Mulignane a fungetiello – fried and stewed aubergines from Napoli

melanzane a funghetto

“Mulignane a fungetiello” is Neapolitan dialect for the Italian “melanzane a funghetto”, which means “aubergines mushroom-style” and it is one of the most popular, traditional and best ways of cooking aubergines: the aubergines are either shallow or deep fried and are then stewed with garlic (never onion) and either parsley or basil or oregano or mint; one could also make the dish a little richer by adding tomatoes, capers and black olives, but I prefer the basic version where the aubergine is allowed to shine. The aubergines are called “a funghetto/mushroom-style” because they are cooked in the way mushrooms are commonly prepared in Italy (quickly fried in oil, garlic and, generally, parsley) and also because they indeed end up resembling cooked mushrooms – little bronzed morsels glistening with oil and  speckled with green, herbal flakes.

The recipe that follows comes originally from a much loved book: La Cucina Napoletana, by Carola Francesoni, but it should really be thought of as a flexible reference – nothing prescriptive here… well, almost. One rule I urge you not to break is to let the dish rest for a few hours before eating – this does improve the flavour immensely. I would make mulignane a fungetiello in the morning for the evening. Any leftovers are great panino material.

A couple of observations: first of all, signora Francesconi suggests you need a “frying pan-full” of olive oil (she says: “una padella”). I love this generic and yet precise expression: it means a lot, and you will definitely need a lot of oil because the aubergines are cooked in such a way as to be in between shallow and deep frying (see the video at the end, from the wonderful Mimmo Corcione). Secondly: what oil to use?  Extra-virgin, for sure: the taste of the oil is an essential part of the dish (nothing fancy though, it would be wasted here: I generally use an organic Italian extra-virgin of medium range).

Mulignane a fungetiello – fried and stewed aubergines


Aubergines 2 kg
Oil: a lot
a couple of cloves of garlic, peeled but left whole
A generous handful of chopped parsley or basil or oregano or mint:

If you wish:
4 or 5 peeled firm, fresh tomatoes, cut up (San Marzano, ideally: firm, meaty and not at all watery)

════════════════════

How to complete this task
Resume the aubergine recipe after its last line and carry it on. The data after this sentence comes from a separate source.

════════════════════

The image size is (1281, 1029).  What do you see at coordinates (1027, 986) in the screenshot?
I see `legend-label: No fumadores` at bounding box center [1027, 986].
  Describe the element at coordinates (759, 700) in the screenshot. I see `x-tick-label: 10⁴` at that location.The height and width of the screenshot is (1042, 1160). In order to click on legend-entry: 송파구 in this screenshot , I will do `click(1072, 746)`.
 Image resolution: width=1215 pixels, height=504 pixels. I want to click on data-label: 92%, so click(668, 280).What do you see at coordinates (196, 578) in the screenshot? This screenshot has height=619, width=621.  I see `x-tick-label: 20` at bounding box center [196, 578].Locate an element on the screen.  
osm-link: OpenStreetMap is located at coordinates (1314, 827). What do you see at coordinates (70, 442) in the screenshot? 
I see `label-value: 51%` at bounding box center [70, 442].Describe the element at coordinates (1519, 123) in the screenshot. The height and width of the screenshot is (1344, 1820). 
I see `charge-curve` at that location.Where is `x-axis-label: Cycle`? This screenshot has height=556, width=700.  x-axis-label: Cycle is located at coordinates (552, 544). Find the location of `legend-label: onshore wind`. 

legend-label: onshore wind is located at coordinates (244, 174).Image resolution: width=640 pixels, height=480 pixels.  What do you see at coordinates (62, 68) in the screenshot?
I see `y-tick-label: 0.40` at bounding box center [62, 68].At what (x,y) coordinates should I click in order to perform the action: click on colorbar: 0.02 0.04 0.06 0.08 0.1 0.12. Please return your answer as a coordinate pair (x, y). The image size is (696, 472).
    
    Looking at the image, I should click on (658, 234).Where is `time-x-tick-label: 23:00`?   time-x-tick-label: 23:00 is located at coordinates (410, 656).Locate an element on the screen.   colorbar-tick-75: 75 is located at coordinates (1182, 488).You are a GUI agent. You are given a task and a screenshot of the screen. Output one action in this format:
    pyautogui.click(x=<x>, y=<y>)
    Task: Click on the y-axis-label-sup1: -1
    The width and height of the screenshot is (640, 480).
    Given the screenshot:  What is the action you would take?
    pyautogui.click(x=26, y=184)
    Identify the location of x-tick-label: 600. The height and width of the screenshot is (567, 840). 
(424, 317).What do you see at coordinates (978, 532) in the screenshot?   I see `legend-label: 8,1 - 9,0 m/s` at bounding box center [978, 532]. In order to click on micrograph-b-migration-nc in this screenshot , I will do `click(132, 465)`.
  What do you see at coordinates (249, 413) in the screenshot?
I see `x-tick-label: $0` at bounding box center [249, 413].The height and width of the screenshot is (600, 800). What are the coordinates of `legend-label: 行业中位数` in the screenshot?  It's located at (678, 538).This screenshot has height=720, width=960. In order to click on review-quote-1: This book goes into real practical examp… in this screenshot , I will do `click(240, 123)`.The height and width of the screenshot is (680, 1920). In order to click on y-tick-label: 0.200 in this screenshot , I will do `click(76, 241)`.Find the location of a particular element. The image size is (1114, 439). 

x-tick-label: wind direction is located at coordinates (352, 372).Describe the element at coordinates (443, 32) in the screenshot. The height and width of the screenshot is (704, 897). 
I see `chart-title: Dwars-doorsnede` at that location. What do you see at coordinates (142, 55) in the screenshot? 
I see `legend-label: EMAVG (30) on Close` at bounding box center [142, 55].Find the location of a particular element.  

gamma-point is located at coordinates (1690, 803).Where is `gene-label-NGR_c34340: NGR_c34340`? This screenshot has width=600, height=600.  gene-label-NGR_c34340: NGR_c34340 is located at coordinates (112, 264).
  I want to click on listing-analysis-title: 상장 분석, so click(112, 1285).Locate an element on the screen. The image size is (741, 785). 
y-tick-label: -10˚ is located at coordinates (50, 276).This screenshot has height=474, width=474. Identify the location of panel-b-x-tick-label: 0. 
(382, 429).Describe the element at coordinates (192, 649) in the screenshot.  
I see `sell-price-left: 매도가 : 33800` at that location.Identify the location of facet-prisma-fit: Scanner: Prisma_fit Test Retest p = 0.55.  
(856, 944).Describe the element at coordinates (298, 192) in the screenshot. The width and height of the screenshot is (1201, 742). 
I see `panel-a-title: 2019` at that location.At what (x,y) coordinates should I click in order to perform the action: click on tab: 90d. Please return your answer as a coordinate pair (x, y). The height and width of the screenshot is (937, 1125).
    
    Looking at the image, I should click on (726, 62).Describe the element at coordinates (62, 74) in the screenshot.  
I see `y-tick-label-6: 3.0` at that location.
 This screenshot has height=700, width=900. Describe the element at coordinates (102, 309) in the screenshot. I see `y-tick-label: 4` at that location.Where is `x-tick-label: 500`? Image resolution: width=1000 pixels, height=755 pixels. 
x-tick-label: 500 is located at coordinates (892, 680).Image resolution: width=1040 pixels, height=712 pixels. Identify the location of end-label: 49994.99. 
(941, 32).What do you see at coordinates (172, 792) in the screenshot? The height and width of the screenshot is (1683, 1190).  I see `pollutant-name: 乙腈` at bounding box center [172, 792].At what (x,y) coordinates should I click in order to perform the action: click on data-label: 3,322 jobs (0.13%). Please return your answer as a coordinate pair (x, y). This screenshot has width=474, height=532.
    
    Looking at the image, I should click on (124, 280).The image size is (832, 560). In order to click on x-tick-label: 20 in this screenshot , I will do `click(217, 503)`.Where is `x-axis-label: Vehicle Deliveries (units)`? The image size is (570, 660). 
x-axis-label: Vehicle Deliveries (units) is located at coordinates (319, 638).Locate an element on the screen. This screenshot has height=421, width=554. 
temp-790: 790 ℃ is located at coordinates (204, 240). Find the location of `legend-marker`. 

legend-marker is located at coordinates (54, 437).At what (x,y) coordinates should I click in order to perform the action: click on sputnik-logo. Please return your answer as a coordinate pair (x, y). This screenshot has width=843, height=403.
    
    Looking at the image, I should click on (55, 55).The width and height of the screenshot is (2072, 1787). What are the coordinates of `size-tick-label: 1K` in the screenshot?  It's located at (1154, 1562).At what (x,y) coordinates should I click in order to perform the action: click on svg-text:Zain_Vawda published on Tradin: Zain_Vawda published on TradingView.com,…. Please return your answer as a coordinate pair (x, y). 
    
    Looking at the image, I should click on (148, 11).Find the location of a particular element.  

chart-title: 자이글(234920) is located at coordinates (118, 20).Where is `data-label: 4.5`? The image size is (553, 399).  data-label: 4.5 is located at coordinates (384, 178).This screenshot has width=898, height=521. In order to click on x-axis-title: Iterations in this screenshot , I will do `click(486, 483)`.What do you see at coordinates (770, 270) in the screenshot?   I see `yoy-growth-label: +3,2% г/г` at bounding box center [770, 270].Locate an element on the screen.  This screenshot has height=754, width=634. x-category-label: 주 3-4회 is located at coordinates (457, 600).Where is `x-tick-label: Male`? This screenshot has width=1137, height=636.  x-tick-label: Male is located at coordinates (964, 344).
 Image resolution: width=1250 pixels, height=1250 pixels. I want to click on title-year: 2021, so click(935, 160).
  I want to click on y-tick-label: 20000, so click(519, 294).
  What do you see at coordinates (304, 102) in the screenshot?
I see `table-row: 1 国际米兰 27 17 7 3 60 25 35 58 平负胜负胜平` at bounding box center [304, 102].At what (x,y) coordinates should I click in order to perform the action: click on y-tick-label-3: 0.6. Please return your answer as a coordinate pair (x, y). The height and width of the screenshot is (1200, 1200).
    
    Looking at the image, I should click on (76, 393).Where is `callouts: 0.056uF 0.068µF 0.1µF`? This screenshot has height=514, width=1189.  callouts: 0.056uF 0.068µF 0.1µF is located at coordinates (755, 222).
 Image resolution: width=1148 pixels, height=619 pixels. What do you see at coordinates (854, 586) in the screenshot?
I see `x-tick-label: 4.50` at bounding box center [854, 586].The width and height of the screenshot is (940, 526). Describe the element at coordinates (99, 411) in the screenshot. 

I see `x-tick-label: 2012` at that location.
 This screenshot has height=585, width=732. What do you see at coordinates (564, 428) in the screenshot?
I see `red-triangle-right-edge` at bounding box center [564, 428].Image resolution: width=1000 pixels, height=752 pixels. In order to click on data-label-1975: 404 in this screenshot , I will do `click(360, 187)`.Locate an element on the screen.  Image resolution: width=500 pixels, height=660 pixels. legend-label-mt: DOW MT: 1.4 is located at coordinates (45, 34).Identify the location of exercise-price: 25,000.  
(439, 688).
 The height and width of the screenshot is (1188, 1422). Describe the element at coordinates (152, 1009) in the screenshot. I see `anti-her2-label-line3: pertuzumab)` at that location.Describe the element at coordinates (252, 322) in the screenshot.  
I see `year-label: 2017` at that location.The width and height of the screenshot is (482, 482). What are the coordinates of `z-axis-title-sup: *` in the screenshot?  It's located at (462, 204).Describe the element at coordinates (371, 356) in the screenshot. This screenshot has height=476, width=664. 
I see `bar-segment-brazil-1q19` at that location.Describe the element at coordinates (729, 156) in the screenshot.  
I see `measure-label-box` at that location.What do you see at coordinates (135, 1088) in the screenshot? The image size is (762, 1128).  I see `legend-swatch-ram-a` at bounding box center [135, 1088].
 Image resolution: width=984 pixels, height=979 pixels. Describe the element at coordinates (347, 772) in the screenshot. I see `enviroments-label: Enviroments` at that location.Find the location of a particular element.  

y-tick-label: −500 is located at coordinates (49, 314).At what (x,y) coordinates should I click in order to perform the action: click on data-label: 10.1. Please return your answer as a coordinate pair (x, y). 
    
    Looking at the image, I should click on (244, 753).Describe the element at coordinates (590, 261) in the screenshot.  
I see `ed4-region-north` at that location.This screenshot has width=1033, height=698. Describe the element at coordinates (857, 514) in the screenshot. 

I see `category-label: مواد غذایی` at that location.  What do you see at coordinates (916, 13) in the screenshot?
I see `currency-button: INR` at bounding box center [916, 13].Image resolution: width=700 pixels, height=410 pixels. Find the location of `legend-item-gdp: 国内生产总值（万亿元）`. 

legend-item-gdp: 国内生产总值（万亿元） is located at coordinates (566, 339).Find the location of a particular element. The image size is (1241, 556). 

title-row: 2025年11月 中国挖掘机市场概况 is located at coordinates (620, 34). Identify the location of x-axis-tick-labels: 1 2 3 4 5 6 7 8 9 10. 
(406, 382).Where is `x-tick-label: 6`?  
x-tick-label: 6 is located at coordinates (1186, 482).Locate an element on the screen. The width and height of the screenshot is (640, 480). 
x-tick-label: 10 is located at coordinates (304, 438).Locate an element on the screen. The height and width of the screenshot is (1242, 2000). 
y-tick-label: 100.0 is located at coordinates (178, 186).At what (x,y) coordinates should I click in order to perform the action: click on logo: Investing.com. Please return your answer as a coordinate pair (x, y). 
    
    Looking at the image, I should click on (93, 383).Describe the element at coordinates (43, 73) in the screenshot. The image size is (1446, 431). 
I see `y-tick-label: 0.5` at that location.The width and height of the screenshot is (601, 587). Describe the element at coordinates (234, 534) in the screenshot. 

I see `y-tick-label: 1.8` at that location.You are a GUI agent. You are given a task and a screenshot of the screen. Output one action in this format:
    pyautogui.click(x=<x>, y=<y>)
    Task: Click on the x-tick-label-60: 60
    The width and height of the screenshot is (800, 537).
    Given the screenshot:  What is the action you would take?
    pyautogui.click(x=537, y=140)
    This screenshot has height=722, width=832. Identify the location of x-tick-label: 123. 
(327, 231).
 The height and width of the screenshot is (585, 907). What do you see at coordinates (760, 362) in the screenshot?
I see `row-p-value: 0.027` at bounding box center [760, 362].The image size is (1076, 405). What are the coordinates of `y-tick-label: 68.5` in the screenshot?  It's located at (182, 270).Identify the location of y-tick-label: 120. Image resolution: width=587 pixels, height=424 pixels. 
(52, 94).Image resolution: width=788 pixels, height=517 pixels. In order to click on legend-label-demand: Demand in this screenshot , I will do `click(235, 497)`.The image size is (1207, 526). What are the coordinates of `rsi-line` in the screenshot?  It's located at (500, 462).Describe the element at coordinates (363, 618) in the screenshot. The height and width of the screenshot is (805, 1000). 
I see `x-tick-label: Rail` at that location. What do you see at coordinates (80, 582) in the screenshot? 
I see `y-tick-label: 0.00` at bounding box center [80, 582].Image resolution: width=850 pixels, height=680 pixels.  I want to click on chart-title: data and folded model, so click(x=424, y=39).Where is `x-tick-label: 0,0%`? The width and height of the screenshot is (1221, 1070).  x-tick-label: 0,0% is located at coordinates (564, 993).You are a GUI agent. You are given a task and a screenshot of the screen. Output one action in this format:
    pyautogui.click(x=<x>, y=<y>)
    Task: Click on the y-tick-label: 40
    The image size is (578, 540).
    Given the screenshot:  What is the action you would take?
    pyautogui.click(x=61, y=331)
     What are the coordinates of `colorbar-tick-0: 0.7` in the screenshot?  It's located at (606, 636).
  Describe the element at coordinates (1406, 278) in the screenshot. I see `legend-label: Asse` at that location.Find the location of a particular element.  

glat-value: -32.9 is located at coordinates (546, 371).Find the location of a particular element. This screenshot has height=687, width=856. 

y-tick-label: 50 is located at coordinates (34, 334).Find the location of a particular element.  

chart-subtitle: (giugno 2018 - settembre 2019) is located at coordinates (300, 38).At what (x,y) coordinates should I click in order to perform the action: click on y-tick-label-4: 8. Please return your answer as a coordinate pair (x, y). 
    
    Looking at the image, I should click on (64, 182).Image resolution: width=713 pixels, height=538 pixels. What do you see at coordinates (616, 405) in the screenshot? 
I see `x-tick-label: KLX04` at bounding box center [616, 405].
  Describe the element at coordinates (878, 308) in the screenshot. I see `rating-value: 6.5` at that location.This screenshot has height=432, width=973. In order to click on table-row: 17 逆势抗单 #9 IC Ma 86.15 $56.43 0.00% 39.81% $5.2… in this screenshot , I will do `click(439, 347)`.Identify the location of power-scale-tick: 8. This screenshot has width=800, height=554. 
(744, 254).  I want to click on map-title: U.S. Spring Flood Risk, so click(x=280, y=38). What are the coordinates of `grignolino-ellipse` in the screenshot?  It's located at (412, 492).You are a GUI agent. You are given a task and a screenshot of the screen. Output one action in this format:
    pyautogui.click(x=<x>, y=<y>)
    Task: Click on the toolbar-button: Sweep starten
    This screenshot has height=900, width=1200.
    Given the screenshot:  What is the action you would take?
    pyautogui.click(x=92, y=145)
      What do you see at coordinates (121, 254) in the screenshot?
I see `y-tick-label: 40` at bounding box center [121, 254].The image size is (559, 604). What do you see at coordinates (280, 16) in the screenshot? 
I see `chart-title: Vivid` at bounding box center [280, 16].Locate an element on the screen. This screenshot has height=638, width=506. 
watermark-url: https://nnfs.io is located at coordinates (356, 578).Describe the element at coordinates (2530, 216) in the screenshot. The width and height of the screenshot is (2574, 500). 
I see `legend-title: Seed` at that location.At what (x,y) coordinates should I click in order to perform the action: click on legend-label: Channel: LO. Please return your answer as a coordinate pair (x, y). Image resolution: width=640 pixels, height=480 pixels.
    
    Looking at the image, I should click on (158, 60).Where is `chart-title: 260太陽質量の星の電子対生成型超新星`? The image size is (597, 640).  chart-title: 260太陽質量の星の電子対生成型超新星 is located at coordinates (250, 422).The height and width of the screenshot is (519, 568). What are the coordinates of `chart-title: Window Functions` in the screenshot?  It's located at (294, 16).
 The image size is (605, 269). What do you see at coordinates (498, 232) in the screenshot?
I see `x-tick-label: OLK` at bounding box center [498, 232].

════════════════════

Response area
A handful of stoned black olives
A couple of tablespoons of capers, rinsed

Wash and cube the aubergines, roughly 3 cm per side. Salt them and leave them to degorge for a few hours. Rinse, drain, squeeze them dry and drop them on a towel. Leave them for at least one hour to dry in the air – the more dry they are, the better they will fry.

Use a large frying pan and be prepared to fry in batches. Warm up the oil and when shimmering, fry the aubergines till golden. Remove them with a spider and tip them into a colander placed above a bowl. Leave the aubergines for one hour, to release as much oil as possible.

Use some of this rendered oil to stew the aubergines, adding a couple of tablespoons to the same frying pan, alongside the garlic.Warm up the oil on medium flame and let the garlic take a pale golden colour. Remove it, raise the heat and add the chosen chopped herbs. Stir it around and add the aubergines. Give them now a good stir, lower the heat to minimum, cover and stew the lot for about 20 minutes.

Let it rest. Add more chopped herbs before serving.

If you want to make the richer version, you can either follow the tradition and add the tomatoes, the capers and the olives when you stew the aubergines or you can do what I do and add them when the aubergines have stewed and cooled down a little – this will give you a fresher, lighter finish.

check how the wonderful Mimmo Corcione prepares his aubergines:

11 thoughts on “Mulignane a fungetiello – fried and stewed aubergines from Napoli

  1. This looks really good — from the name in dialect and the photo I already had a pretty good idea. Is this dish also called melanzane trifolate? I may do the first step in the oven to reduce the amount of oil.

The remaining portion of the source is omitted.